TASK ->
Repeat each entry. Keep every line exactly as it is.

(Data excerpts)

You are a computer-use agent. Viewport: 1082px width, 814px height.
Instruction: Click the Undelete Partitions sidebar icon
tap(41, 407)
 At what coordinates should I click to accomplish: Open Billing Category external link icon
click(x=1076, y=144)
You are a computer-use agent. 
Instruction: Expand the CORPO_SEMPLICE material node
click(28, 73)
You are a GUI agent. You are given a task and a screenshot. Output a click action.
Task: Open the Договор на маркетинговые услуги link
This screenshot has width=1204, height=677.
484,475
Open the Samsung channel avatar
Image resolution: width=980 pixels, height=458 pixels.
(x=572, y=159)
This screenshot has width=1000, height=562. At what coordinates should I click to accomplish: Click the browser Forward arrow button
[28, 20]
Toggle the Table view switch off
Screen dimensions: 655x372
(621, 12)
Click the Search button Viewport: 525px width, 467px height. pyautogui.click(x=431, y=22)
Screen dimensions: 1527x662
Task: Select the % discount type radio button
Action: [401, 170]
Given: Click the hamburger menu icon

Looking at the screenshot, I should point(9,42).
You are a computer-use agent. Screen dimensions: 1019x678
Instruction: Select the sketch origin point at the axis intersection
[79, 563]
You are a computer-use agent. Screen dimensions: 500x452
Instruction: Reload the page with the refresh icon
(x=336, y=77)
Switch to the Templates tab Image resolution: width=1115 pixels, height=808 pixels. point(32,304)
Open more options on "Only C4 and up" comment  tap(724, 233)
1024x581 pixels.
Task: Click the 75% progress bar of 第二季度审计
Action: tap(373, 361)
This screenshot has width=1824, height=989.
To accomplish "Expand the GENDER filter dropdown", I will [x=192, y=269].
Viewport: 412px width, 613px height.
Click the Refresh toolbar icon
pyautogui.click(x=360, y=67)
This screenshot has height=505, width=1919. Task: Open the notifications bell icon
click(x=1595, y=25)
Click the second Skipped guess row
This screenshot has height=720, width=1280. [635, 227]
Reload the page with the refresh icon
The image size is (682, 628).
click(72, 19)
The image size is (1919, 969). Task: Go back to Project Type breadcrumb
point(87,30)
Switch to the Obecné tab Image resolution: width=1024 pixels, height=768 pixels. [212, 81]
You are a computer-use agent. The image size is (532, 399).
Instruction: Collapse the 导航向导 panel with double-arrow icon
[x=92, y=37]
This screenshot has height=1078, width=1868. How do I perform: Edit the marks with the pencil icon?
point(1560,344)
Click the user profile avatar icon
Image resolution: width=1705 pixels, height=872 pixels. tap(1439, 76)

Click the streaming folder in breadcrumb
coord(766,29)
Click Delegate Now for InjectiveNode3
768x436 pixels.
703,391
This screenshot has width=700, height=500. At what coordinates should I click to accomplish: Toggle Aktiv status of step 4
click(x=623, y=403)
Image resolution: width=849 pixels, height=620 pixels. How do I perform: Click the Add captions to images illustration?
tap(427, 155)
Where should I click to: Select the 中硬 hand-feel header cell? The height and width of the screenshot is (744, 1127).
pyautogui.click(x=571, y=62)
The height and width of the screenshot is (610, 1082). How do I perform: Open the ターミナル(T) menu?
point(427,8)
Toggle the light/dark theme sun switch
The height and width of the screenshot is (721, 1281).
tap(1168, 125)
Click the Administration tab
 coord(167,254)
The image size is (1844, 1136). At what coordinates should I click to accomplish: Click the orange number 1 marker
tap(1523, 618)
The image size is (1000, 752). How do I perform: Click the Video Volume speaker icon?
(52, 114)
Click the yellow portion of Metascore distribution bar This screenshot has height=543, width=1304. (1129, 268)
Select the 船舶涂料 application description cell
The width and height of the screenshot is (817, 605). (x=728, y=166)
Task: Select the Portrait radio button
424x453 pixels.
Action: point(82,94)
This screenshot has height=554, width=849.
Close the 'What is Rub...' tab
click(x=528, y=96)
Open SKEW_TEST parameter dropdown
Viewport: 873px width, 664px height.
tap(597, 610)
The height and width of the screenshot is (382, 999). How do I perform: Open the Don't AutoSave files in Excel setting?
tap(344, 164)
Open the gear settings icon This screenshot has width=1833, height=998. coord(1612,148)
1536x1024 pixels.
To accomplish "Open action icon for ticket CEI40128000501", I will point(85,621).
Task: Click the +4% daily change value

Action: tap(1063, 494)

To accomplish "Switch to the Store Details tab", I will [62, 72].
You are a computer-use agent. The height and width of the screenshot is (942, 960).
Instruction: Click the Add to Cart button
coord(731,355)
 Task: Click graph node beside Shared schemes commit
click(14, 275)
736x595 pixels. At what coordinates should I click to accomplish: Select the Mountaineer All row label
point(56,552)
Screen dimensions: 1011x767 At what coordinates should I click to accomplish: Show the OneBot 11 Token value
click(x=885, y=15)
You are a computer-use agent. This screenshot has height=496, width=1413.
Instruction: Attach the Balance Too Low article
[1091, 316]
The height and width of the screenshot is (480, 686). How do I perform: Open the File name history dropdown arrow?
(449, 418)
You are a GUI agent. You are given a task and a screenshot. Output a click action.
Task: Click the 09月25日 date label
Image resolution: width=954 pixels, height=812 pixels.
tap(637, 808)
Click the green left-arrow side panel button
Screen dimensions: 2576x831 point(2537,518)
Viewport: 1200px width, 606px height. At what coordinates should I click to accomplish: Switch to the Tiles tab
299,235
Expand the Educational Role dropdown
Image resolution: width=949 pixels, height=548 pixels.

WRITTEN ANSWER ->
You are a computer-use agent. Viewport: 1082px width, 814px height.
Instruction: Click the Undelete Partitions sidebar icon
tap(41, 407)
 At what coordinates should I click to accomplish: Open Billing Category external link icon
click(x=1076, y=144)
You are a computer-use agent. 
Instruction: Expand the CORPO_SEMPLICE material node
click(28, 73)
You are a GUI agent. You are given a task and a screenshot. Output a click action.
Task: Open the Договор на маркетинговые услуги link
This screenshot has width=1204, height=677.
484,475
Open the Samsung channel avatar
Image resolution: width=980 pixels, height=458 pixels.
(x=572, y=159)
This screenshot has width=1000, height=562. At what coordinates should I click to accomplish: Click the browser Forward arrow button
[28, 20]
Toggle the Table view switch off
Screen dimensions: 655x372
(621, 12)
Click the Search button Viewport: 525px width, 467px height. pyautogui.click(x=431, y=22)
Screen dimensions: 1527x662
Task: Select the % discount type radio button
Action: [401, 170]
Given: Click the hamburger menu icon

Looking at the screenshot, I should point(9,42).
You are a computer-use agent. Screen dimensions: 1019x678
Instruction: Select the sketch origin point at the axis intersection
[79, 563]
You are a computer-use agent. Screen dimensions: 500x452
Instruction: Reload the page with the refresh icon
(x=336, y=77)
Switch to the Templates tab Image resolution: width=1115 pixels, height=808 pixels. point(32,304)
Open more options on "Only C4 and up" comment  tap(724, 233)
1024x581 pixels.
Task: Click the 75% progress bar of 第二季度审计
Action: tap(373, 361)
This screenshot has width=1824, height=989.
To accomplish "Expand the GENDER filter dropdown", I will [x=192, y=269].
Viewport: 412px width, 613px height.
Click the Refresh toolbar icon
pyautogui.click(x=360, y=67)
This screenshot has height=505, width=1919. Task: Open the notifications bell icon
click(x=1595, y=25)
Click the second Skipped guess row
This screenshot has height=720, width=1280. [635, 227]
Reload the page with the refresh icon
The image size is (682, 628).
click(72, 19)
The image size is (1919, 969). Task: Go back to Project Type breadcrumb
point(87,30)
Switch to the Obecné tab Image resolution: width=1024 pixels, height=768 pixels. [212, 81]
You are a computer-use agent. The image size is (532, 399).
Instruction: Collapse the 导航向导 panel with double-arrow icon
[x=92, y=37]
This screenshot has height=1078, width=1868. How do I perform: Edit the marks with the pencil icon?
point(1560,344)
Click the user profile avatar icon
Image resolution: width=1705 pixels, height=872 pixels. tap(1439, 76)

Click the streaming folder in breadcrumb
coord(766,29)
Click Delegate Now for InjectiveNode3
768x436 pixels.
703,391
This screenshot has width=700, height=500. At what coordinates should I click to accomplish: Toggle Aktiv status of step 4
click(x=623, y=403)
Image resolution: width=849 pixels, height=620 pixels. How do I perform: Click the Add captions to images illustration?
tap(427, 155)
Where should I click to: Select the 中硬 hand-feel header cell? The height and width of the screenshot is (744, 1127).
pyautogui.click(x=571, y=62)
The height and width of the screenshot is (610, 1082). How do I perform: Open the ターミナル(T) menu?
point(427,8)
Toggle the light/dark theme sun switch
The height and width of the screenshot is (721, 1281).
tap(1168, 125)
Click the Administration tab
 coord(167,254)
The image size is (1844, 1136). At what coordinates should I click to accomplish: Click the orange number 1 marker
tap(1523, 618)
The image size is (1000, 752). How do I perform: Click the Video Volume speaker icon?
(52, 114)
Click the yellow portion of Metascore distribution bar This screenshot has height=543, width=1304. (1129, 268)
Select the 船舶涂料 application description cell
The width and height of the screenshot is (817, 605). (x=728, y=166)
Task: Select the Portrait radio button
424x453 pixels.
Action: point(82,94)
This screenshot has height=554, width=849.
Close the 'What is Rub...' tab
click(x=528, y=96)
Open SKEW_TEST parameter dropdown
Viewport: 873px width, 664px height.
tap(597, 610)
The height and width of the screenshot is (382, 999). How do I perform: Open the Don't AutoSave files in Excel setting?
tap(344, 164)
Open the gear settings icon This screenshot has width=1833, height=998. coord(1612,148)
1536x1024 pixels.
To accomplish "Open action icon for ticket CEI40128000501", I will point(85,621).
Task: Click the +4% daily change value

Action: tap(1063, 494)

To accomplish "Switch to the Store Details tab", I will [62, 72].
You are a computer-use agent. The height and width of the screenshot is (942, 960).
Instruction: Click the Add to Cart button
coord(731,355)
 Task: Click graph node beside Shared schemes commit
click(14, 275)
736x595 pixels. At what coordinates should I click to accomplish: Select the Mountaineer All row label
point(56,552)
Screen dimensions: 1011x767 At what coordinates should I click to accomplish: Show the OneBot 11 Token value
click(x=885, y=15)
You are a computer-use agent. This screenshot has height=496, width=1413.
Instruction: Attach the Balance Too Low article
[1091, 316]
The height and width of the screenshot is (480, 686). How do I perform: Open the File name history dropdown arrow?
(449, 418)
You are a GUI agent. You are given a task and a screenshot. Output a click action.
Task: Click the 09月25日 date label
Image resolution: width=954 pixels, height=812 pixels.
tap(637, 808)
Click the green left-arrow side panel button
Screen dimensions: 2576x831 point(2537,518)
Viewport: 1200px width, 606px height. At what coordinates should I click to accomplish: Switch to the Tiles tab
299,235
Expand the Educational Role dropdown
Image resolution: width=949 pixels, height=548 pixels.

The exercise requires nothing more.